Il a aidé à nous libérer du joug communiste, mais avant toute chose, il a conforté notre foi au sens d’une existence qui s’accomplit dans la symbiose avec les valeurs chrétiennes.

Peu à peu, je suis arrivé à la conviction que dans ma vie je devrais adopter le style de vie d’un prêtre, car c’est ainsi que je retrouverais cet espace existentiel plus à même de me permettre non seulement de développer ce que je trouvais le plus noble, quoique la plupart du temps caché, mais aussi d’acquérir des outils pour ne pas trop souvent penser à moi-même et pour diriger l’effort quotidien vers les autres.
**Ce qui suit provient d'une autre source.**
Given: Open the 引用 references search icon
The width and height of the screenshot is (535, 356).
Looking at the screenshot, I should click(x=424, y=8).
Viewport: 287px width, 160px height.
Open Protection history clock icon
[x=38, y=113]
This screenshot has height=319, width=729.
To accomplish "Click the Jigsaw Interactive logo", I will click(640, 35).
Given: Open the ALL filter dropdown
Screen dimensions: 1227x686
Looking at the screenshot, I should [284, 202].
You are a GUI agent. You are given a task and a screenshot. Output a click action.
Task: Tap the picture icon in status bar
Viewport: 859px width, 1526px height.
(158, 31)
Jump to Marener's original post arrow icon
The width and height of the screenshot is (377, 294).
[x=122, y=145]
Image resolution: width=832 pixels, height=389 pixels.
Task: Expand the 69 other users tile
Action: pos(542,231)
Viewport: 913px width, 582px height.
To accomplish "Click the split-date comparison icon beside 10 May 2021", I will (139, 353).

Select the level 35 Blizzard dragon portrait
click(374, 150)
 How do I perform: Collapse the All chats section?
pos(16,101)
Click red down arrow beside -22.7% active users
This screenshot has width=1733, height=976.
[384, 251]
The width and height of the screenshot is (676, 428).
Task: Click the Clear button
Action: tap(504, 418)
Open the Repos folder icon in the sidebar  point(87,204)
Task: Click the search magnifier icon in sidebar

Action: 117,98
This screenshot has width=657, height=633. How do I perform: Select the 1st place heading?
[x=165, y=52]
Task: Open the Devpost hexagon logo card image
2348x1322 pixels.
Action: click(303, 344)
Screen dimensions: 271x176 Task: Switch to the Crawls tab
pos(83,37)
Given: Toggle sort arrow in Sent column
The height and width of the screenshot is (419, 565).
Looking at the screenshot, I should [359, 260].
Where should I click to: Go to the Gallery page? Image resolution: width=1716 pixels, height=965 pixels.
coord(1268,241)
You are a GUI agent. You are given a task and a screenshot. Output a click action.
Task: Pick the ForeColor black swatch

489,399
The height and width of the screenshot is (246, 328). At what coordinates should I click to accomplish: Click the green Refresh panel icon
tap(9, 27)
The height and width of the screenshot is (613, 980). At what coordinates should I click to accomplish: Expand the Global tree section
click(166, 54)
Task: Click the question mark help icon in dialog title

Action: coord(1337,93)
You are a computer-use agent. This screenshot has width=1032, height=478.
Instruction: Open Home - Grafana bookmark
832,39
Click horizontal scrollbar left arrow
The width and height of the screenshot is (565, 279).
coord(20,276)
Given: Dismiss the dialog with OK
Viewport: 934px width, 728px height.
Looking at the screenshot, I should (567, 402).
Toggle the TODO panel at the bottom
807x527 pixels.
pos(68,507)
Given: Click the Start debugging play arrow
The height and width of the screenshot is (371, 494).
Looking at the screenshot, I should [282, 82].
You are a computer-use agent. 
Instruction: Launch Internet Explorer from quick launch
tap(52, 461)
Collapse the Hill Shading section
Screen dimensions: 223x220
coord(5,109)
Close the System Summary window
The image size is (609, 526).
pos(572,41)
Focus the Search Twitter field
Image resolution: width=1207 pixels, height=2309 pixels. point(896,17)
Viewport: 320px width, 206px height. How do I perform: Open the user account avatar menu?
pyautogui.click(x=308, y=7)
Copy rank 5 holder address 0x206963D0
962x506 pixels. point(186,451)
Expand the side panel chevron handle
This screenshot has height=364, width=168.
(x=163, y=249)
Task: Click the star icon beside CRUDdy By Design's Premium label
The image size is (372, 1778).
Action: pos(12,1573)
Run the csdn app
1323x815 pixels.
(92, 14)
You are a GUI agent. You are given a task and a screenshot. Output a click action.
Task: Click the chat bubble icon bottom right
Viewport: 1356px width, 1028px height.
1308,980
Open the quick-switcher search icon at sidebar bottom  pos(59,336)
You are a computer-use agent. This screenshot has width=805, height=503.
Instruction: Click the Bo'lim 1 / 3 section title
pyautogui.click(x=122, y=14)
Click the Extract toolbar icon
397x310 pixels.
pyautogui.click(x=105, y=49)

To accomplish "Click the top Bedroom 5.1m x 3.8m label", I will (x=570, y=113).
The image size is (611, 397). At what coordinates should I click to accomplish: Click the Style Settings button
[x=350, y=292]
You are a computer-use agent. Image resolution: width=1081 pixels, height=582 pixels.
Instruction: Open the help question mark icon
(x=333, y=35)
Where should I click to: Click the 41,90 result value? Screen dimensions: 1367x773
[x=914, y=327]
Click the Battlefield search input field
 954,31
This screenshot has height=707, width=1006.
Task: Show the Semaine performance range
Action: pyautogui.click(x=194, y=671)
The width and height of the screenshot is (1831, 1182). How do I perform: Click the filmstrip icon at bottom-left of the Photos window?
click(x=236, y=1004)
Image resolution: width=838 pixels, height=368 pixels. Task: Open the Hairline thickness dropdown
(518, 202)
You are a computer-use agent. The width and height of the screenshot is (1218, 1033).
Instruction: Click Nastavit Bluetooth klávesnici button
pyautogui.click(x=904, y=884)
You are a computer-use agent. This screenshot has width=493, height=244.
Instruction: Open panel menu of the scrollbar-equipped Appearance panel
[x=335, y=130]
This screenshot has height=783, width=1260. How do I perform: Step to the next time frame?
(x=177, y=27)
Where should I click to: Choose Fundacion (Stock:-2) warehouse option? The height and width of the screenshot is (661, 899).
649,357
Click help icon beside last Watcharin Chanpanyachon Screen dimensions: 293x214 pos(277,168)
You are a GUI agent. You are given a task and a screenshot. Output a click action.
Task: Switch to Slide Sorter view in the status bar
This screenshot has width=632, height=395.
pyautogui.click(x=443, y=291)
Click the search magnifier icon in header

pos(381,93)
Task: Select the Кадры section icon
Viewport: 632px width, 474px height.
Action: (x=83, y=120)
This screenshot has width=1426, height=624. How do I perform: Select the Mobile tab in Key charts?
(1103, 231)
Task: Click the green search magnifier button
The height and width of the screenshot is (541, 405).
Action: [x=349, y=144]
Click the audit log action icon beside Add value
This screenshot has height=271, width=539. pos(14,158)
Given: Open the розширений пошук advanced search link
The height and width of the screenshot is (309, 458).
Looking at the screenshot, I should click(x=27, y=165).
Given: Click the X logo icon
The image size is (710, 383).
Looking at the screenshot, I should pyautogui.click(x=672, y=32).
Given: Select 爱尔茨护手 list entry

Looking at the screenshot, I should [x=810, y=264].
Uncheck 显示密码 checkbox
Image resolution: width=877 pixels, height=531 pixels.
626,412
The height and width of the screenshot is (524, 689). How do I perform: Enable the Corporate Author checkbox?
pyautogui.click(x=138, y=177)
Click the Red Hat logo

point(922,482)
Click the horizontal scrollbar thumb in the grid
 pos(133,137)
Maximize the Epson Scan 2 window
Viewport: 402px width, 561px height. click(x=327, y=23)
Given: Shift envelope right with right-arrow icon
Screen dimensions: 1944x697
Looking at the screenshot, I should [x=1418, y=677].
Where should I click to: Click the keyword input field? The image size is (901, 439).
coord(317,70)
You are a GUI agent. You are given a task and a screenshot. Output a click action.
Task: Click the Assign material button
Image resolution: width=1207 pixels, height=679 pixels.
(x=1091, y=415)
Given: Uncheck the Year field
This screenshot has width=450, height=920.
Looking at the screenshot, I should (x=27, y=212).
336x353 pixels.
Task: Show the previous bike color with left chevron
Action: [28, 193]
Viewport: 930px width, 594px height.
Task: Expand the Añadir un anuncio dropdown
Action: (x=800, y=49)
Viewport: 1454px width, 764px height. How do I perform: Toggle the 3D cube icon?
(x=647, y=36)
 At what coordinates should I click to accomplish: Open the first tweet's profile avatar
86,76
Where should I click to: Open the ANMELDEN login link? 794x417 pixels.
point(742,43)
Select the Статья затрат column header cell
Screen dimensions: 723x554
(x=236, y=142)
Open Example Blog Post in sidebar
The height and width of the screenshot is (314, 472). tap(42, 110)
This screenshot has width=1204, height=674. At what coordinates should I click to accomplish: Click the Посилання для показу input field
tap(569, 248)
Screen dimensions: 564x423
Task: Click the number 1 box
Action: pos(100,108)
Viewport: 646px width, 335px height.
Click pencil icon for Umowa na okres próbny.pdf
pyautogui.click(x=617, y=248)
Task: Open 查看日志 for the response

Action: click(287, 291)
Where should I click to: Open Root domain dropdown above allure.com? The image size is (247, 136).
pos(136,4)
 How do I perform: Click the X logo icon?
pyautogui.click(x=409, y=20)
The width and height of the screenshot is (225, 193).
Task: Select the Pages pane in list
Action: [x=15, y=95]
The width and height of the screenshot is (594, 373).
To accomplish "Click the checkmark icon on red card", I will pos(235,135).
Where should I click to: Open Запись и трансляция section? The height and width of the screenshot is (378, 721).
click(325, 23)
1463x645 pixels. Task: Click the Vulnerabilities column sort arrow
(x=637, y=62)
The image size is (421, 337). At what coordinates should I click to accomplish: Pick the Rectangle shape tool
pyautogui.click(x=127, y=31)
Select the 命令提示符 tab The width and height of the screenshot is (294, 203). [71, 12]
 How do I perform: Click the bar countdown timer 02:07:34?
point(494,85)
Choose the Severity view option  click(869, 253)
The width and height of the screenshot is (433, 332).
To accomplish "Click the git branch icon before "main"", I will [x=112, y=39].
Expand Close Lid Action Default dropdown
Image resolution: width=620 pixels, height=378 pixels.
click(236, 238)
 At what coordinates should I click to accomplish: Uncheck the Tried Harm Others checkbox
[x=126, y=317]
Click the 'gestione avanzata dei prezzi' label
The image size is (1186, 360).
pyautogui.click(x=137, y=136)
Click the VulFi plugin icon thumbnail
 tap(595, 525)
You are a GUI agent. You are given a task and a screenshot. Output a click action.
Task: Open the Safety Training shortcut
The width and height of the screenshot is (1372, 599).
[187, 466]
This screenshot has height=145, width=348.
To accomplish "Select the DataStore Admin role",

Un prêtre ne s’épanouit dans sa vie que quand il va à la rencontre du prochain ; être toujours à son service est l’essence même de sa vocation. 

Jean-Paul II m’a aidé à comprendre ce fait fondamental et m’a incité à le réaliser dans ma pratique quotidienne de scientifique et de prêtre. Il m’a montré les limites des concessions que je pouvais faire dans ma vie interpersonnelle et sociale. J’ai compris que ce qui délimitait ces frontières c’était l’enseignement du Christ au centre duquel il y a la nouvelle de la rédemption de l’homme et l’espérance de vivre le mystère de la Résurrection. Cette idée devrait primer sur toutes les intentions du quotidien. Tout ce que nous faisons doit, en effet, nous rapprocher de la vérité évangélique, dans la lumière de laquelle mûrissent les petites vérités de nos choix. Dans cette sphère, il faut pour autant éviter de tomber dans le fidéisme ou succomber aux tentations du protestantisme. 

.Le pape nous a sans cesse rappelé qu’il existait un fondement rationnel à notre foi et que personne d’entre nous ne croyait à tâtons ni ne pensait que la raison dérangeait la contemplation de la réalité et la confiance dans la volonté de Dieu, cachée sous la surface du langage religieux, dans le témoignage de Jésus et dans la Tradition. Non, la raison ne se tait jamais, même devant les apories et les dogmes de la foi les plus difficiles. Elle nous accompagne jusqu’au seuil du mystère, derrière lequel ne se passent que des choses de Dieu, indépendamment de nos inclinations subjectives. Souligner la « subjectivité de l’homme » conduit à la situation où il n’est pas en mesure de dépasser le niveau de ses impressions et tend à considérer son propre « à mon avis » comme le seul critère de comportement. Se délitent alors les liens interhumains, prolifèrent le chacun pour soi et le zéro responsabilité, et les consciences – normes suprêmes de conduite –, si elles ont été mal formées, prennent des formes caricaturales

Tout cela m’a amené à la conviction que la prêtrise prenait sa source des profondeurs du mystère de Dieu et que son but était de servir le peuple de Dieu sur le chemin nous menant tous au Christ. Par l’intercession de saint Jean-Paul II, j’implore Dieu de m’accorder sa grâce de remplir dignement cette heureuse obligation. Et aussi que nous, en tant que communauté nationale, nous soyons à la hauteur face aux tourbillons de l’époque postmoderne. Que nous ne perdions pas la faim d’être au plus près de l’autre, faim salutaire et emplie de l’espérance d’un monde meilleur.